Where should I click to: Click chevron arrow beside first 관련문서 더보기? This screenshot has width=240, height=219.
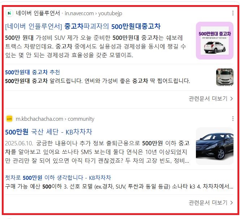pos(232,99)
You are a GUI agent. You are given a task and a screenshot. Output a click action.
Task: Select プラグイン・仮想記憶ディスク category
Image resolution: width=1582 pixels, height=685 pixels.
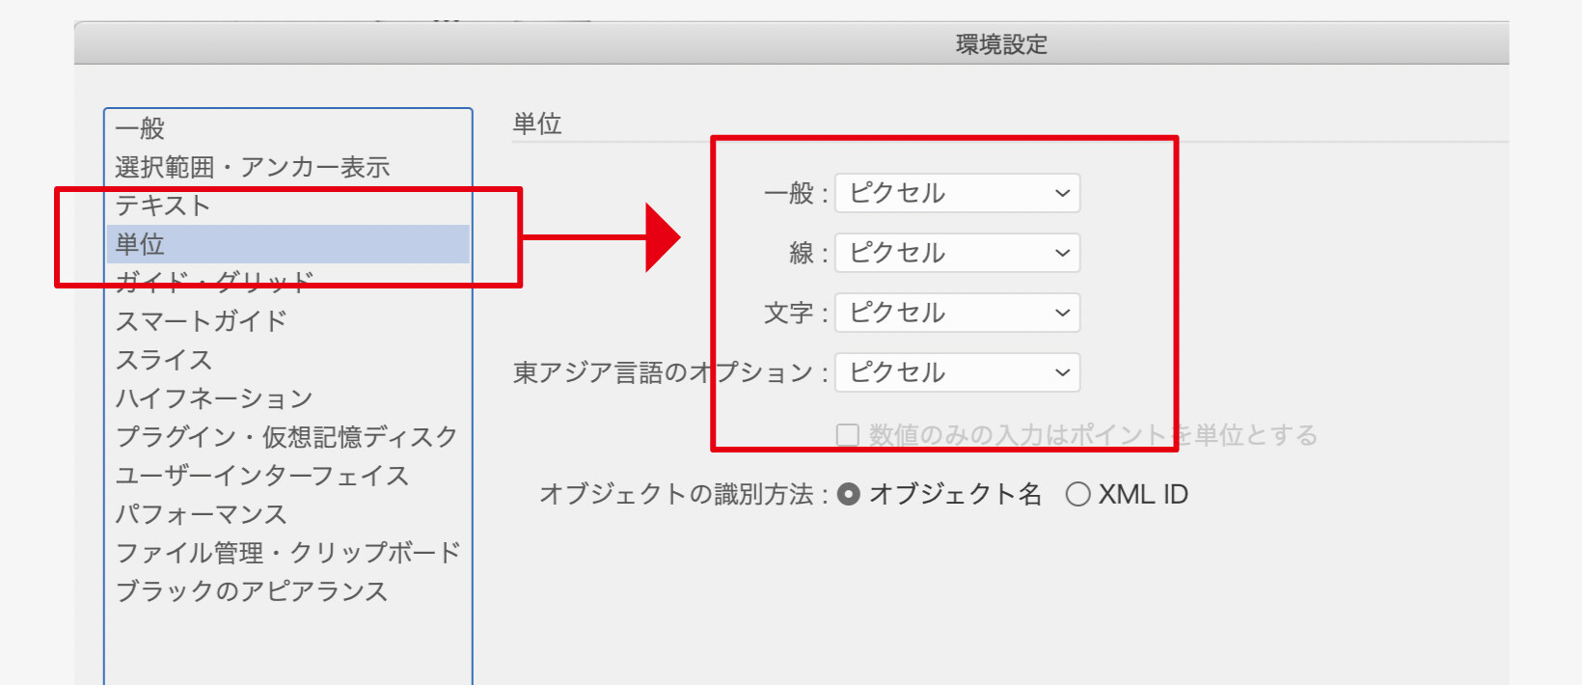(x=286, y=436)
-- -- --
Aim of the exercise - Can you reproduce these lines with "screenshot" replaced everywhere by "image", everything else unchanged and the pictures omitted?

Response to the task -
Where should I click to: Click chevron arrow beside first 관련문서 더보기? This image has width=240, height=219.
pos(232,99)
You are a GUI agent. You are given a task and a image. Output a click action.
Task: Select プラグイン・仮想記憶ディスク category
Image resolution: width=1582 pixels, height=685 pixels.
(x=286, y=436)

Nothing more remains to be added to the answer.